本期推荐的是一个基于 Go 写的高颜值、开源 SQL 审核平台,Yearning 面向中小型企业的轻量级MySQL SQL语句审核平台.提供查询审计,SQL审核等多种功能。
主要功能
1.SQL 查询
-
- 查询工单
- 导出
- 自动补全,智能提示
- 查询语句审计
- 查询结果脱敏
2.SQL 审核
-
- 流程化工单
- SQL语句语法检测
- 根据规则检测SQL语句合规性
- 自动生成DDL/DML回滚语句
- 历史审核记录
3.推送
-
- E-mail 工单推送
- 钉钉 webhook 机器人工单推送
4.用户权限及管理
-
- 角色划分
- 基于用户的细粒度权限
- 注册
5.其他
-
- todoList
- LDAP 登录
- 动态审核规则配置
- 自定义审核层级
6.AutoTask 自动执行
Yearning权限设计
Yearning中用户先以角色的形式分为三大类,分别为 提交人/操作人/超级管理员。其中超级管理员角色为可见管理页面角色, 提交人/操作人为非可见管理页面角色。通过角色Yearning在细粒度权限划分之前先将用户分类。使管理类权限不会出现在使用者细粒度权限划分中
可根据每个用户的实际需求配置相应ddl/dml/查询数据源。每一类权限相互独立互不干扰。
1.权限种类
在Yearning中权限共分为2大类
- 角色权限
- 细粒度权限
角色权限: 提交人/操作人/超级管理员 该权限主要用来划定各用户权限边界并规定功能入口
细粒度权限: DML/DDL/查询的数据源访问权限,查询上级审核人
2.设置用户权限
1.超级管理员可在权限组页面创建相应权限组,并赋予权限组相关权限。
2.超级管理员在用户权限页面中选择用户并赋予权限(单个用户可授予多个权限组且当权限组权限重复时自动去重)
使用准备
在正式使用Yearning前,你需要先设置如下setup(请务必花几分钟时间阅读!)。
- 创建用户并确认其角色
- 创建权限组并将权限组赋予给对应的用户
- 添加数据源信息
- 为数据源创建自定义审核规则
- 在设置页面配置各项配置信息
- 根据需求调整自定义审核规则
1.创建用户
在Yearning中用户可以通过以下方式创建:
- 在 管理->用户 页面admin用户自行创建用户。
- 打开 管理->设置 页面中的允许注册配置并保存。 由注册人自行点击yearning登录页面左上角注册按钮进行注册。

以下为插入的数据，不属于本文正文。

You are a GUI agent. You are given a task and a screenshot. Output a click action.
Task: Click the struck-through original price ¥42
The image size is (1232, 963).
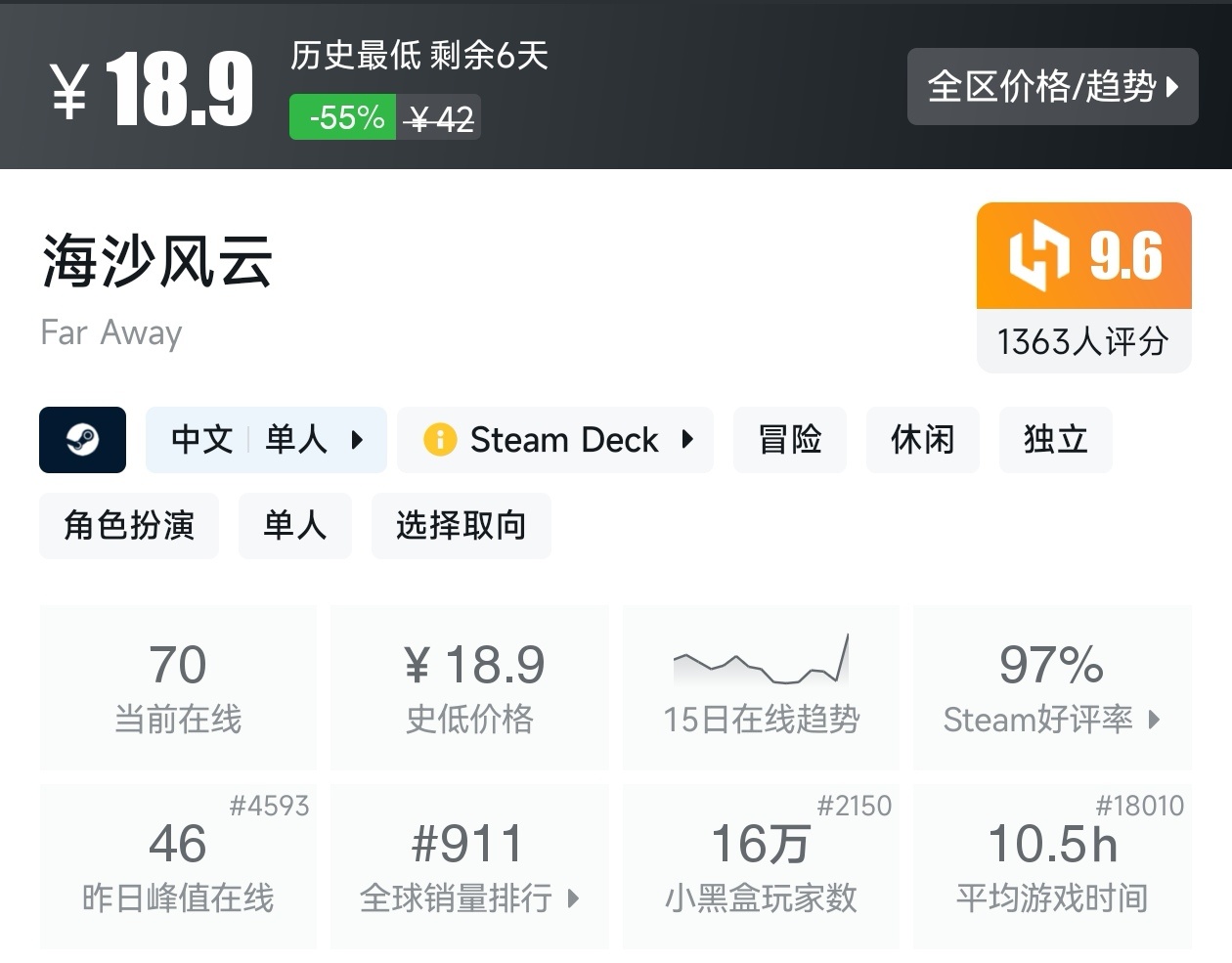(438, 116)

- 配置 管理->设置 页面中的Ldap的信息并保存。 ldap用户可在yearning登录页面中勾选ldap登录进行用户注册/登录操作。
2.角色
Yearning的用户角色分别为:提交人,操作人,超级管理员(仅admin用户) 三类。
提交人: 仅拥有提交的工单,查询的功能
操作人: 在提交人权限的基础上,拥有审核/执行工单的功能
超级管理员: 在前两者的权限基础上,拥有平台管理/配置/审核规则设置等管理员权限。
注意: 角色是粗粒度的,其目的是为了划分出多个不同属性的用户群从而对不同的用户展示处不同的前端页面导航信息。而更细粒度的权限(例如:允许用户查询哪个数据源,允许用户提交哪个数据源的工单)则通过权限组来进行赋权。
对于除了admin用户以外的所有用户,在创建账号时(通过注册/ldap登录)统一为提交人角色。如需更改角色应由admin用户通过 管理->用户 页面进行更改。
3.创建权限组并将权限组赋予给对应的用户
通过管理->权限组 页面,admin可以创建/编辑/删除权限组。权限组提供了多种细粒度的权限管控(yearning目前权限管控仅下沉到数据源级别)如下所示:
- 允许DDL工单提交的数据源范围
- 允许DML工单提交的数据源范围
- 允许查询工单提交的数据源范围
- 查询的上级审核人范围
创建完权限组后请通过管理->用户页面,选择你需要赋予权限组的用户点击该用户对应的权限按钮进行权限组赋权。
一个用户可以被赋予多个权限组,多权限组下该用户会集成2个权限组的全部权限
一个权限组也可以对多个用户进行赋权
如何使用
- 初始化Yearning
- 启动juno(可以通过-p 指定端口 默认端口为50001)
- 填写conf.toml内GrpcAddr参数(默认127.0.0.1:50001)
- 进行调试
注意:
juno与Yearning 必须共用同一个数据库且共用同一份配置文件(如juno与Yearning不在同一台主机,则需拷贝一份cofnig.toml文件与juno放在同级目录。且Yearning项目内的config.toml文件中GrpcAddr配置项填写为juno所在主机的ip及端口)
由于当前juno仅只有linux版本,建议基于mac/windows平台开发的开发者使用docker启动juno。